Over the last week, we’ve witnessed some of the largest bank failures since the Great Depression. I wonder if there’s something we should take notice of.

Even before my formal education, Jimmy Stewart in ‘It’s a Wonderful Life’ introduced me to the science behind a bank run. Deposit your money at a bank, knowing it’s always going to be there when you need it. One day, perhaps you and a few others get a little nervous about the security of the bank, even for entirely irrational reasons – what next? You head down to the bank to find a line out the door and limits on cash withdrawals. Even mentioning ‘bank run’ could be enough to trigger a real bank run if uttered at the wrong time (so I’ll be as careful as I can here!). Banks don’t keep all your cash at a local branch – they only keep as much as they need, to satisfy average demand.
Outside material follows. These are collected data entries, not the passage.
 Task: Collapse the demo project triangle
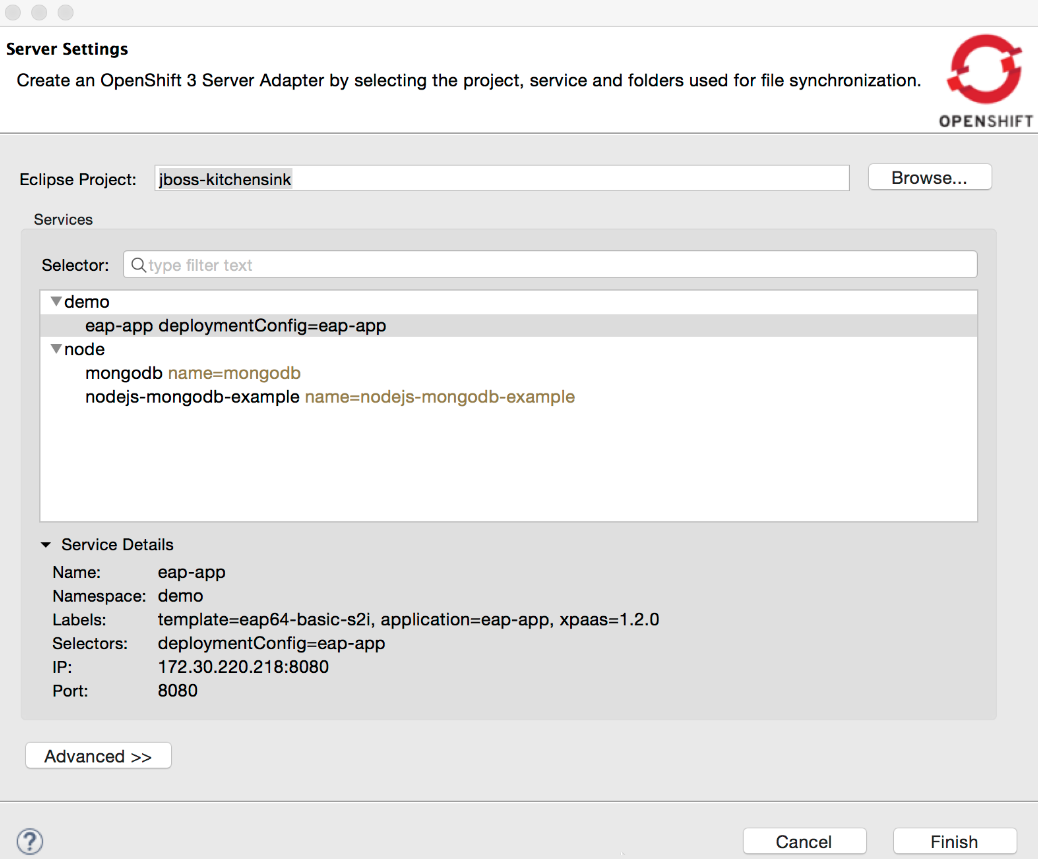point(56,301)
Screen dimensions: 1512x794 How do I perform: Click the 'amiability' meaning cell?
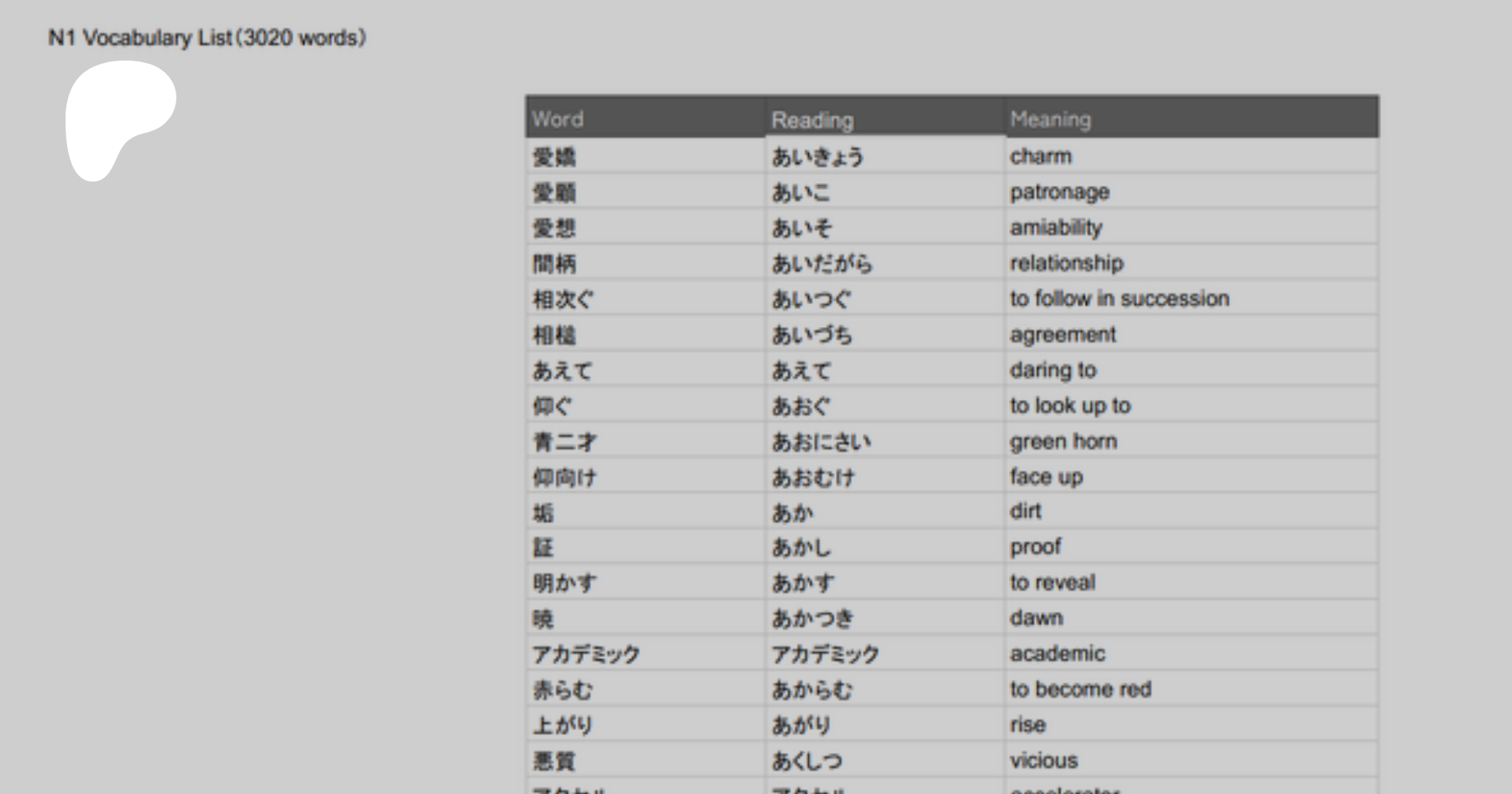tap(1056, 228)
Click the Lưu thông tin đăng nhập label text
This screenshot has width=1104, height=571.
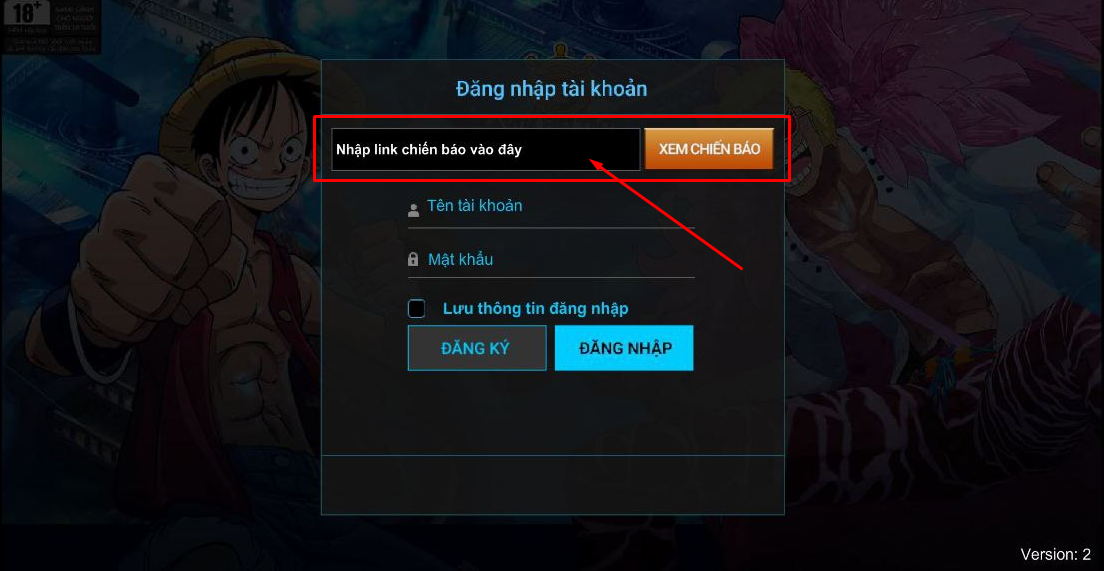535,308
Everyone likes to say that money isn’t everything, but it’s linked to almost everything, so we need to pay attention when banks fail.  Ignoring the rails on which our wealth moves on is ill-advised.

Back to Silvergate. According to one article, Silvergate is closing its doors owing to “turbulence in digital currency markets,” citing a regulatory filing released earlier this week. The next article I read discusses Silicon Valley Bank (SVB) and the next one talks about Signature – all failures (and all being bailed out as I type). Many will blame this on crypto, but this isn’t smart. What I’ve learned about crypto thus far, is that price volatility is something that shouldn’t catch anyone playing in this space off guard – those surprised and blaming crypto volatility for a loss have two reasons to fall back on: Either they’re not prepared for risk, or they’re not bothered by it. Rather than think of this as a ‘crypto-thing’, I feel it’s important to think of this instead as a ‘system’ thing.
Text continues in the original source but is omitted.